Le cose non sono le cose

Le cose non sono le cose
Si chiama Learco e suona la tromba. Prima di tutto. Poi lavora come traduttore per un'impresa import-export. Ma da libero professionista, due-tre volte a settimana. Laureato in lingue, traduce il russo. Sul suo pezzo di sughero accanto alla scrivania ha appuntato un foglio con su scritto Еб твою мать. In corpo 72. A chi gli chiede cosa significa risponde che si tratta del titolo di una poesia di Dostoevskij. Ci fosse stato mai nessuno che gli abbia risposto “Ma Dostoevskij mica ha scritto poesie”. Comunque  vuol dire “Tromba tua mamma”, un'espressione comune in Russia che Learco sente il dovere di “trasportare” nel mondo occidentale. Sprezzante, Learco. Un anarchico, Learco. I suoi appigli affettivi sono i Bogoncelli, il gruppo in cui suona su e giù per i piccoli locali della via Emilia, la sua fidanzata Bassotuba, che di nascosto invia i suoi (di Learco) curriculum alle aziende, e la sua gatta Paolo, che gli dimostra tutto l'amore che sa pisciando un po' ovunque. Questo per cominciare. Poi Learco scrive. Invia manoscritti agli editori che gli dicono “Ehi ragazzo, tu vali.. dammi due settimane” “dammi due mesi” “aspetta che ti richiamo”. Ma “le cose non sono le cose”, le parole non sono quello che dicono, le promesse, poi, figuriamoci...

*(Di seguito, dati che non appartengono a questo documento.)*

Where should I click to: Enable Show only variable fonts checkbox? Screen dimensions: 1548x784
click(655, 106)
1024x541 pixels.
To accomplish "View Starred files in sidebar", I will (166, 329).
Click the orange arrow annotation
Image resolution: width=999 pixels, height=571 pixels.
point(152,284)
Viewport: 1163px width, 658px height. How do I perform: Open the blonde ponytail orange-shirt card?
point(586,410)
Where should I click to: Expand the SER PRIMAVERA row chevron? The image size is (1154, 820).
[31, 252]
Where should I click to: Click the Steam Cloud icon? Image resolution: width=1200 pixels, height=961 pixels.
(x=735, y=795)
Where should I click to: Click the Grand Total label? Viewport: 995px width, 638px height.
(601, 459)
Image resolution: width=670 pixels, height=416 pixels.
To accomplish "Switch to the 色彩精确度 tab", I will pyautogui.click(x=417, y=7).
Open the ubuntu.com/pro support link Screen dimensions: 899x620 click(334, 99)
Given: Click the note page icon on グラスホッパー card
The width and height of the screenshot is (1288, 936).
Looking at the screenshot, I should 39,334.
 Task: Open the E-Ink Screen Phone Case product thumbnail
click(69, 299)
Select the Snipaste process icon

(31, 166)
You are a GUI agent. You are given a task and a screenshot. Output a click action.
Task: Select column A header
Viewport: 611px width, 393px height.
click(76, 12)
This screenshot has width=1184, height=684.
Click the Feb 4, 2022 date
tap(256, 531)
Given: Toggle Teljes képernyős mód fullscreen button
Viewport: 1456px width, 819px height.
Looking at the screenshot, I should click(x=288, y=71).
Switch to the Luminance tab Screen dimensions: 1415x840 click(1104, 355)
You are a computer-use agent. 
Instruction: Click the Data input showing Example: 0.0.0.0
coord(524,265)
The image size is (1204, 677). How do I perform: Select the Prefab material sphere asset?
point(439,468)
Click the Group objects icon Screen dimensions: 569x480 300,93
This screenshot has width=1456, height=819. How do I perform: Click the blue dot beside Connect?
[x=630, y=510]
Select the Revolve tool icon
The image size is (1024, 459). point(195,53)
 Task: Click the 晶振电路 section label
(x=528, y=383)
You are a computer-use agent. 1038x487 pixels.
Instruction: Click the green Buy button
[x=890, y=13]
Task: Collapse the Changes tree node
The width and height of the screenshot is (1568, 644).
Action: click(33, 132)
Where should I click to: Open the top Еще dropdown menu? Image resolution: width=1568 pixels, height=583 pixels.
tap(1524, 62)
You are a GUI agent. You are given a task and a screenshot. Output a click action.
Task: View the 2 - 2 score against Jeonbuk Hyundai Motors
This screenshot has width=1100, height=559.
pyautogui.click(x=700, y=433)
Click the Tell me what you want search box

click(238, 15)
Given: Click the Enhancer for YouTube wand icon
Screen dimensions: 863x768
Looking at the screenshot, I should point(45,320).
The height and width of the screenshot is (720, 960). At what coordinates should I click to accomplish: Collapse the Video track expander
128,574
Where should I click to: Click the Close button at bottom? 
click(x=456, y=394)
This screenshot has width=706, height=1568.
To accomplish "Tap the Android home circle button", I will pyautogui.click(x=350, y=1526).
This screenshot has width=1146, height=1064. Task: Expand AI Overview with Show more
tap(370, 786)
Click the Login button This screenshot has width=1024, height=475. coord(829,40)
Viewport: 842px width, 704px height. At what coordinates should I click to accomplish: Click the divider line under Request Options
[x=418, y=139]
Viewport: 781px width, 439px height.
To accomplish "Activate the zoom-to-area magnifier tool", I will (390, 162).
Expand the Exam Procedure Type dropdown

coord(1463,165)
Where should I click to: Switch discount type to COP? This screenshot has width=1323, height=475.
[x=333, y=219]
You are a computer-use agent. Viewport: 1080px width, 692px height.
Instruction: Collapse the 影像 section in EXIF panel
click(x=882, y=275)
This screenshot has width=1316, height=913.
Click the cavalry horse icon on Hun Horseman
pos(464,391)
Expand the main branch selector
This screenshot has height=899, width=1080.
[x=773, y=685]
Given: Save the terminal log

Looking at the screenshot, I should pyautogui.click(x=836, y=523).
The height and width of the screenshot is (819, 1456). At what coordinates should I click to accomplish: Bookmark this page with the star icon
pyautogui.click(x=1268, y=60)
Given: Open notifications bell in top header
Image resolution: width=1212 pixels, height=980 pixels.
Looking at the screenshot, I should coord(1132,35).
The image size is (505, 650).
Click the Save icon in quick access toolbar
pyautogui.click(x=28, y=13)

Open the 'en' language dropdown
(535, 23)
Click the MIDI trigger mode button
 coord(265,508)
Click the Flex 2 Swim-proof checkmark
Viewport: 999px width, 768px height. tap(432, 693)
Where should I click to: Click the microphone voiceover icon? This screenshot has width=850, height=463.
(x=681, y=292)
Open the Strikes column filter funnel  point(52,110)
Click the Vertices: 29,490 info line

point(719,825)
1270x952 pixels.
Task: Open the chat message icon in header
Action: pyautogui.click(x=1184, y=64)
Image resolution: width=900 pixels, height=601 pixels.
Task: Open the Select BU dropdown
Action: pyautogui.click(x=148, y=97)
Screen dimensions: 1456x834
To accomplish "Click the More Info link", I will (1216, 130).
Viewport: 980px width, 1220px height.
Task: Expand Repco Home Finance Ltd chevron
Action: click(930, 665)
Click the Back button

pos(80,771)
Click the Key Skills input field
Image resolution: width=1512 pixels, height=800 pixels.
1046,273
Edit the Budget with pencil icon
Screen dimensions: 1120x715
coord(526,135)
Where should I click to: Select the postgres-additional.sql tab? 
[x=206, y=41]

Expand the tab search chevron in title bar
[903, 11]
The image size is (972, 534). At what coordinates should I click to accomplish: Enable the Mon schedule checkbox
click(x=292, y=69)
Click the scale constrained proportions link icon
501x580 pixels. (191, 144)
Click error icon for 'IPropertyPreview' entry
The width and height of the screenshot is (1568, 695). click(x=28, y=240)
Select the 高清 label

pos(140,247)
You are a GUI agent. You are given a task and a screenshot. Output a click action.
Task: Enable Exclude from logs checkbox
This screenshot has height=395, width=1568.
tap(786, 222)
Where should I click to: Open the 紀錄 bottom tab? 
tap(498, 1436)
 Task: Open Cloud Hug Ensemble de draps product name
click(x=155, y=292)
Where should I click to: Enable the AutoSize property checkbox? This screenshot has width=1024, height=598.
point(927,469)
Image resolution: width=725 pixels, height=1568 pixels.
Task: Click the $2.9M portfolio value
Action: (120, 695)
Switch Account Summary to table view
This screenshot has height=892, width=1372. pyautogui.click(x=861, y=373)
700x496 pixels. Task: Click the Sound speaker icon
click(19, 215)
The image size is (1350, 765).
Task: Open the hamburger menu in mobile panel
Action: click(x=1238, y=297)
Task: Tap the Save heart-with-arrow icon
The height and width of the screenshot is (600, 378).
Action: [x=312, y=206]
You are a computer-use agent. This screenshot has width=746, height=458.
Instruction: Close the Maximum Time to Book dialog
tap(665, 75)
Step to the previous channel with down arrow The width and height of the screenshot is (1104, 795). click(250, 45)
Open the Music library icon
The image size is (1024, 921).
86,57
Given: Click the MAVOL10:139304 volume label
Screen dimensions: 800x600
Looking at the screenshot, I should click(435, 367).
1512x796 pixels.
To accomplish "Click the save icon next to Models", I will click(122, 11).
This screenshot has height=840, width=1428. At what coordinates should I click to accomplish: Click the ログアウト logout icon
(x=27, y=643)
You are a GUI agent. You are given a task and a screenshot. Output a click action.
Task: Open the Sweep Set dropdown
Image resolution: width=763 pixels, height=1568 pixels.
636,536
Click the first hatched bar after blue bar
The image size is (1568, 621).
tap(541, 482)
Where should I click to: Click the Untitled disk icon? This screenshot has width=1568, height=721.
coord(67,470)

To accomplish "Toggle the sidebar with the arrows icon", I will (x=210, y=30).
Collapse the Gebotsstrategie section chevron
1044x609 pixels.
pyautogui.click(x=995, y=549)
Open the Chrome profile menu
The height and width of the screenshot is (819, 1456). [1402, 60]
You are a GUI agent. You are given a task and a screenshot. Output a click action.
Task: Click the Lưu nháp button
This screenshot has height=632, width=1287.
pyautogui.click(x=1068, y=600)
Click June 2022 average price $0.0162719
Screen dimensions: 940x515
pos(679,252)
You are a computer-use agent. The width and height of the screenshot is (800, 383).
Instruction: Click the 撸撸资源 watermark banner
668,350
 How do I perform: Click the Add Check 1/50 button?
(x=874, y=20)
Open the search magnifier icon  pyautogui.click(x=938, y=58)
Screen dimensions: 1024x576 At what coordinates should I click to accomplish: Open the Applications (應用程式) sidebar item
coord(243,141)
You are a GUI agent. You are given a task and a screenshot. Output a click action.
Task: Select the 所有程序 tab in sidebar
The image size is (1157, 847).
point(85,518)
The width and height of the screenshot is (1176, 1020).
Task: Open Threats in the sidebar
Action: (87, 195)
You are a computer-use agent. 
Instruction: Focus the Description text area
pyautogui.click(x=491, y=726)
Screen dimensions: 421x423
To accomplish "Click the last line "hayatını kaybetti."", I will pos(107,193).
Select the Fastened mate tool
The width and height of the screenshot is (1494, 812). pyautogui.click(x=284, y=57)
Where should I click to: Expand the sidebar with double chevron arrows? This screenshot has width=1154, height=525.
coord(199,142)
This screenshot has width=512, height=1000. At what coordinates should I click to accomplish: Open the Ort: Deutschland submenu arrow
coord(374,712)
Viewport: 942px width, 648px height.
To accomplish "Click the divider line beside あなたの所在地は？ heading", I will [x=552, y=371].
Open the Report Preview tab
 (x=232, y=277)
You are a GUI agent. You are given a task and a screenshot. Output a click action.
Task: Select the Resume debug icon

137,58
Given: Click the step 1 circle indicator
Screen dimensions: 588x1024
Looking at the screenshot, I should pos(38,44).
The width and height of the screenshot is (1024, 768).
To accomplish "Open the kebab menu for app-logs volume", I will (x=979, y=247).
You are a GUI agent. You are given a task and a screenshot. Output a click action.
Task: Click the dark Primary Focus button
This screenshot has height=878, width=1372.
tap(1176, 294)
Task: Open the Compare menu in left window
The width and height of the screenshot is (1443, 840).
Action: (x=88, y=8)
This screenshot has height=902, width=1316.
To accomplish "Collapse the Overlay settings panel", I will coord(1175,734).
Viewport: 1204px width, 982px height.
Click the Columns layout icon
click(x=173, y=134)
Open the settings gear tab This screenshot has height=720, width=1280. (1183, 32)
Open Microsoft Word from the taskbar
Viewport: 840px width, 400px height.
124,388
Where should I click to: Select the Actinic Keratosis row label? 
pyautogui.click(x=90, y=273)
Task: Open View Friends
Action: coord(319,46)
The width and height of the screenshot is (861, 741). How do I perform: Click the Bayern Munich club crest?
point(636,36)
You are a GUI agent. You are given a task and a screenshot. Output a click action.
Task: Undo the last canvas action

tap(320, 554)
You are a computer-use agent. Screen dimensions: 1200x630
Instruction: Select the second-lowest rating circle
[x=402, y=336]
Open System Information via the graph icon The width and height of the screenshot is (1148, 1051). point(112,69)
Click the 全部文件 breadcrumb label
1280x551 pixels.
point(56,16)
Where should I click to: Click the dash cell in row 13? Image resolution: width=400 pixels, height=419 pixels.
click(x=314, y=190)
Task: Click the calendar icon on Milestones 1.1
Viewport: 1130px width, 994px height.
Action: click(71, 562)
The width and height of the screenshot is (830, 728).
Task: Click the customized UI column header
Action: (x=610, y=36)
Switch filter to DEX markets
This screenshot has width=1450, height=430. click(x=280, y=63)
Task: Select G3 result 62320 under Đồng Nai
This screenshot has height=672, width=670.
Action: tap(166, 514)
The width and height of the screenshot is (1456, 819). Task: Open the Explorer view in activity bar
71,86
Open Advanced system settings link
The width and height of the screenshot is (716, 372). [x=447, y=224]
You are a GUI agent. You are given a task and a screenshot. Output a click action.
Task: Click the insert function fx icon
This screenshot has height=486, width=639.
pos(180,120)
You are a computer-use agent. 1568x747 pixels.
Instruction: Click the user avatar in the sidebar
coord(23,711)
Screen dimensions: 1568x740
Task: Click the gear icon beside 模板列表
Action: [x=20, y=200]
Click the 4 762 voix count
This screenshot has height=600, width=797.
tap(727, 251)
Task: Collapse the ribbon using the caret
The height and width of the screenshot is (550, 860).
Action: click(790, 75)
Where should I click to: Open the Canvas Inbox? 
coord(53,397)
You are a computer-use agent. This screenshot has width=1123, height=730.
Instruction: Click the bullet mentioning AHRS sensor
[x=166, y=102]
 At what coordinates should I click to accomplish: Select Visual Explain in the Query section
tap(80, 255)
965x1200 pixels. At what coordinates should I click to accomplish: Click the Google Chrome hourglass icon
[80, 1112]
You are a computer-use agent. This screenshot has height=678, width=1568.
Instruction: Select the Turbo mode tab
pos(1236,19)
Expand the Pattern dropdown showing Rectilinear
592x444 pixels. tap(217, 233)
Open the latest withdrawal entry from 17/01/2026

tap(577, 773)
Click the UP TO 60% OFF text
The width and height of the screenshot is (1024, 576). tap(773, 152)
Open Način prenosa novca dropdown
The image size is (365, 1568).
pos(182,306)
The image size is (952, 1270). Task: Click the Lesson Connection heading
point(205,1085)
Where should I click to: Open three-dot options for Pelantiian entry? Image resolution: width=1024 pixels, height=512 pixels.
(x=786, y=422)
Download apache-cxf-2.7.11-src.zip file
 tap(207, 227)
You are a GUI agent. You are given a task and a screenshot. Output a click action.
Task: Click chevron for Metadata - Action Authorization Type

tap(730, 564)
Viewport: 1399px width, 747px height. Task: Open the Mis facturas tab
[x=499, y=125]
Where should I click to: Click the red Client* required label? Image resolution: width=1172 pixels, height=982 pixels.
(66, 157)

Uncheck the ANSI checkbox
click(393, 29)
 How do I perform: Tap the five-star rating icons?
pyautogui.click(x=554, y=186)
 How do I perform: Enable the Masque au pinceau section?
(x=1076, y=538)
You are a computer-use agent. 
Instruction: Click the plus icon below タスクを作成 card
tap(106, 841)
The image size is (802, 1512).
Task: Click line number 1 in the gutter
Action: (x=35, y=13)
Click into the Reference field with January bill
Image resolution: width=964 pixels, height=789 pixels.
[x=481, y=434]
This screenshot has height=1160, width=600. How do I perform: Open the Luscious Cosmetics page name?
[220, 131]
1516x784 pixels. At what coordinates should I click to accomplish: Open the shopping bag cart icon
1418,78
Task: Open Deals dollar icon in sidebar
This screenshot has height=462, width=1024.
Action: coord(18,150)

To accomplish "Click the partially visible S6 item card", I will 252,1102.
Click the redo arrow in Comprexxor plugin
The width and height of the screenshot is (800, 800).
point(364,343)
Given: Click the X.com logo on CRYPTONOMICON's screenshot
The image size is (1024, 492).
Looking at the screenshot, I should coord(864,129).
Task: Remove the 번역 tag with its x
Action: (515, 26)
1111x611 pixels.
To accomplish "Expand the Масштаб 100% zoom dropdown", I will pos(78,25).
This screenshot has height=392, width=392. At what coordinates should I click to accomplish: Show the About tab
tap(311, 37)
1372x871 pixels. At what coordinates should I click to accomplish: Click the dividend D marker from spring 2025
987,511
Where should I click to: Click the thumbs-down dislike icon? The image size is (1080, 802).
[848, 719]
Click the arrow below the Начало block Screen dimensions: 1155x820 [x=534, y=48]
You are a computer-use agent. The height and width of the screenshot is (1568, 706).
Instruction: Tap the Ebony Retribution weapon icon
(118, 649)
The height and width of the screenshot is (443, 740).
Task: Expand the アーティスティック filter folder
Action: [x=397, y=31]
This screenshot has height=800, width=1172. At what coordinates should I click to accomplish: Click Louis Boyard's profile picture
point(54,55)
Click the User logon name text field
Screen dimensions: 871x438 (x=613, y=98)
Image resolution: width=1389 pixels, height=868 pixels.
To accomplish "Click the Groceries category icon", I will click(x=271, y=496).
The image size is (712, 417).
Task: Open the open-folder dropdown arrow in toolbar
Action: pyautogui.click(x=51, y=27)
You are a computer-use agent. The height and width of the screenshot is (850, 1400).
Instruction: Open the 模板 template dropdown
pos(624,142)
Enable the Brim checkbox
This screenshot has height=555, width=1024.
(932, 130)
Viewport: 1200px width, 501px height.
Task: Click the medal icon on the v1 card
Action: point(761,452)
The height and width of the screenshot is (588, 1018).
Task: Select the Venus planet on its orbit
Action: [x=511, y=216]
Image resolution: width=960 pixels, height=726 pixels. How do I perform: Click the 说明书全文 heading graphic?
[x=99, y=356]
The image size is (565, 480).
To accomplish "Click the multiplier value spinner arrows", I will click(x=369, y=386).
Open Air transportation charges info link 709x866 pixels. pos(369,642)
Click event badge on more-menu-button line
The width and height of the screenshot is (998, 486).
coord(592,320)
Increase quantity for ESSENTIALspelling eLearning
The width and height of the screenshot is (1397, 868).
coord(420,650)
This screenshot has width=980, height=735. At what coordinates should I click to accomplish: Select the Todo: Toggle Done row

Che sollievo leggere questo autore, quello stile che gli sta incollato addosso come se fosse la cosa più naturale del mondo, che ti viene da chiederti: ma chissà come scrive Paolo Nori, chissà come lo butta giù quel “parlato” lì, che riesce a farti ridere persino se sei depresso, persino se sei nella sala d'attesa del dentista. Persino. “Quando in un libro trovo qualcosa che nessuno pronuncerebbe mai mi viene voglia di chiuderlo”: Nori resta fedele al suo gusto e cerca di non tradirsi. A partire da questo romanzo d'esordio: pubblicato la prima volta da Fernandel nel 1999, DeriveApprodi (editore del suo successivo Bassotuba non c'è) ne pubblica oggi la riedizione. In mezzo dieci anni. Dieci anni che hanno visto approdare Nori a Feltrinelli, compiere di nuovo il giro e, a volte, uscire dall'orbita (qualche mese fa Nori ha annunciato sul suo sito www.paolonori.it che avrebbe scritto per il quotidiano Libero, con sommo scorno di Andrea Cortellessa et similia, su Nazione Indiana). Le cose, a volte, sono proprio le cose.